Chicago private equity firm Madison Dearborn has limped across the finish line with the long-awaited close of its sixth buy-out fund on $4.1bn, according to reports.
Launched in the pre-crash days of December 2007, the firm had originally targeted a $10m final close for the fund, which was cut to $7.5bn in summer 2008 as the downturn was starting to bite.
Several large LPs declined to invest in the Madison Dearborn Capital Partners VI fund, including the California Public Employees’ Retirement System (CalPERS), the California State Teachers’ Retirement system (CalSTRS), Makena Capital Management and the Ireland National Pensions Reserve Fund.
Fundraising was also hindered by the performance of the firm’s previous $6.5bn fund, which saw several flagship buy-outs including the $7.3bn acquisition of US technology supplier CDW Corporation, and the $13.7bn takeover of Spanish language media company Univision alongside Providence Equity Partners, TPG and Thomas H Lee, which proved difficult to achieve realisations on when the markets crashed.

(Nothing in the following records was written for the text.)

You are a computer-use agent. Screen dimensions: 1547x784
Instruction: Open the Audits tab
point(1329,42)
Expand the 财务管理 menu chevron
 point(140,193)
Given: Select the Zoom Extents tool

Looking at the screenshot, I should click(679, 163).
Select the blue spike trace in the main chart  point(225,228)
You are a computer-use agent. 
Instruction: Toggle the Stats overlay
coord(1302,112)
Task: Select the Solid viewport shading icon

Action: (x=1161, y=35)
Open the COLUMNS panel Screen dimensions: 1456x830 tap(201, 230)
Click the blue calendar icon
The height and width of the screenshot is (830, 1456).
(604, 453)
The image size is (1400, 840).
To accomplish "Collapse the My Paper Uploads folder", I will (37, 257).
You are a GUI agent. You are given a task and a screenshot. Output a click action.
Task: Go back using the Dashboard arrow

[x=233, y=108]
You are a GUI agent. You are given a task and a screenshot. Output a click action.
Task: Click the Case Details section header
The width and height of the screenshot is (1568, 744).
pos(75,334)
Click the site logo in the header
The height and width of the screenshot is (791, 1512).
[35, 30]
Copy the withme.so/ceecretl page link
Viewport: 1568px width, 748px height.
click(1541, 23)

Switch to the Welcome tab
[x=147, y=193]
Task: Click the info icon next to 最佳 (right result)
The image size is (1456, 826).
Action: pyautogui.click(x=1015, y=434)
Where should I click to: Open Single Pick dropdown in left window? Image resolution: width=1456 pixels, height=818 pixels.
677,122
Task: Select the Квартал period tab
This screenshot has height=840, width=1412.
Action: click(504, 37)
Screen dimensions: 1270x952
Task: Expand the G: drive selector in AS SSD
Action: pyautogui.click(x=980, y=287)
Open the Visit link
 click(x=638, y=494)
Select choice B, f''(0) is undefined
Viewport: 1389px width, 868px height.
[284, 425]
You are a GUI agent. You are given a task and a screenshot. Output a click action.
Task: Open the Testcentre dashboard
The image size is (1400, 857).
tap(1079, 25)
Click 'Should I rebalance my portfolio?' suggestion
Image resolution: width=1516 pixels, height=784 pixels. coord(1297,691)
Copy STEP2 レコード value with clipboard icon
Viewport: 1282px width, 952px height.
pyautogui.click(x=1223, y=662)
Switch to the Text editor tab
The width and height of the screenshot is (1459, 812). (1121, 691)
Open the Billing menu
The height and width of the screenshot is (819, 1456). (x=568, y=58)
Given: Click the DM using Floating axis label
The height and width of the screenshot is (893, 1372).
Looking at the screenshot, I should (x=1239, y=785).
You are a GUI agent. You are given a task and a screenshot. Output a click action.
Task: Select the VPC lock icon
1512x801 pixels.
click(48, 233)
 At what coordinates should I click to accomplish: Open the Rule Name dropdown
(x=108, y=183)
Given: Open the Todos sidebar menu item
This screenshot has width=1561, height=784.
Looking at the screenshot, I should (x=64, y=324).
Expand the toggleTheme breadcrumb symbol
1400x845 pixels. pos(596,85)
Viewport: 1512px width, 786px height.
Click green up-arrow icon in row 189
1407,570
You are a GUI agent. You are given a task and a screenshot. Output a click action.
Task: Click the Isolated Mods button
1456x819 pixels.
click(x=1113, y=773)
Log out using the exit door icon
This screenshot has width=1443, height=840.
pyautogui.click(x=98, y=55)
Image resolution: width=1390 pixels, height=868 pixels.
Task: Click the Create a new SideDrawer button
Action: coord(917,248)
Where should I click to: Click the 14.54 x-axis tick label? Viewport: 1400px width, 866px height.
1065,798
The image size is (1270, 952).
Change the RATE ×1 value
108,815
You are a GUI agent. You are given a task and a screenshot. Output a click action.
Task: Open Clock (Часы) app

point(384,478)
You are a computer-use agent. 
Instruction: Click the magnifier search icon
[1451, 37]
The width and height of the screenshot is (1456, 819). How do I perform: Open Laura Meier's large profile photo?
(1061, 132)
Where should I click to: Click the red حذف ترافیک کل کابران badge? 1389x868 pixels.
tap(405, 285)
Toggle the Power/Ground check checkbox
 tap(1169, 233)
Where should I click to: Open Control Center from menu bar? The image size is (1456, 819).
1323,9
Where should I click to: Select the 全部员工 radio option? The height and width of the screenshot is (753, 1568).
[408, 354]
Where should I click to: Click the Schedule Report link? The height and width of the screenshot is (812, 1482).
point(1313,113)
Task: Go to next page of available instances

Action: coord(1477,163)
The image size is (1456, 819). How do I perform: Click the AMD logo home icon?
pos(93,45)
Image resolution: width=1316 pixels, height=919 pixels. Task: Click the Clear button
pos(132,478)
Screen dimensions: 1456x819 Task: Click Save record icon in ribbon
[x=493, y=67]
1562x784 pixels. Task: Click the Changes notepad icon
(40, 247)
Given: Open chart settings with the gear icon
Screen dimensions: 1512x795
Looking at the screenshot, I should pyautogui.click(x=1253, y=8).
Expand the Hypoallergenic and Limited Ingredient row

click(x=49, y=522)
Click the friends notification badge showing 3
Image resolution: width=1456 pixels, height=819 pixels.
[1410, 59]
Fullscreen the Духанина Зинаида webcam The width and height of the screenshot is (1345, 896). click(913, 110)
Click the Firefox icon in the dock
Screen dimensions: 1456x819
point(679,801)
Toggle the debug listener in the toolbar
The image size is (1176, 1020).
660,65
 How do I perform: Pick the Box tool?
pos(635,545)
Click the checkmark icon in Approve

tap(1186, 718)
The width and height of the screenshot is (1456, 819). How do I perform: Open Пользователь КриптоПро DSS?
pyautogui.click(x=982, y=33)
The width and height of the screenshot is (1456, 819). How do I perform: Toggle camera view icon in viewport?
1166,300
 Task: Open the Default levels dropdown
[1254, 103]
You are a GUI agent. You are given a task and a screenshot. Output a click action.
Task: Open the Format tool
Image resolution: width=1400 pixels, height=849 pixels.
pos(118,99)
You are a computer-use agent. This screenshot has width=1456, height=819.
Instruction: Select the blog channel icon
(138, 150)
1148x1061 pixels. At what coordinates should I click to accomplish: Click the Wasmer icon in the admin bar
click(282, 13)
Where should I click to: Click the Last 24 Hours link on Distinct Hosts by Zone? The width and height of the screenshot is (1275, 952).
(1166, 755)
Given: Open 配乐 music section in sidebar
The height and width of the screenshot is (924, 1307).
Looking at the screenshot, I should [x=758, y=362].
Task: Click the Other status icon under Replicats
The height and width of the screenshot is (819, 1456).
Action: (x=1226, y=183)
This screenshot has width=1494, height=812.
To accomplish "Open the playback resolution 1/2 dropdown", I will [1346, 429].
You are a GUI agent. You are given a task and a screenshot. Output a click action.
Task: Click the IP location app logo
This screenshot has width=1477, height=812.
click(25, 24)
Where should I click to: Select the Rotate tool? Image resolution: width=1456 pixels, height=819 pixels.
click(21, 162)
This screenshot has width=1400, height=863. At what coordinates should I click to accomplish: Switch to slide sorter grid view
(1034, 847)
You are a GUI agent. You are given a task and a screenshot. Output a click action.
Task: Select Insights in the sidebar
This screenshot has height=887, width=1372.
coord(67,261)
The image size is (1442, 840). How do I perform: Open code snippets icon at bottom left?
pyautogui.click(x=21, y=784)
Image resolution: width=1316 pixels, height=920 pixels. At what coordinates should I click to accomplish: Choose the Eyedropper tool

Some LPs have greeted the smaller fund size with relief, according to the Wall Street Journal, as it may realign the firm’s focus to mid-market growth investments.
Returning investors include Yale, Harvard, Northwestern and Lehigh universities, the Pennsylvania State Employees’ Retirement System (SERS), Abbott Capital Management, Portfolio Advisors, Montana Board of Investments and Pathway Capital Management.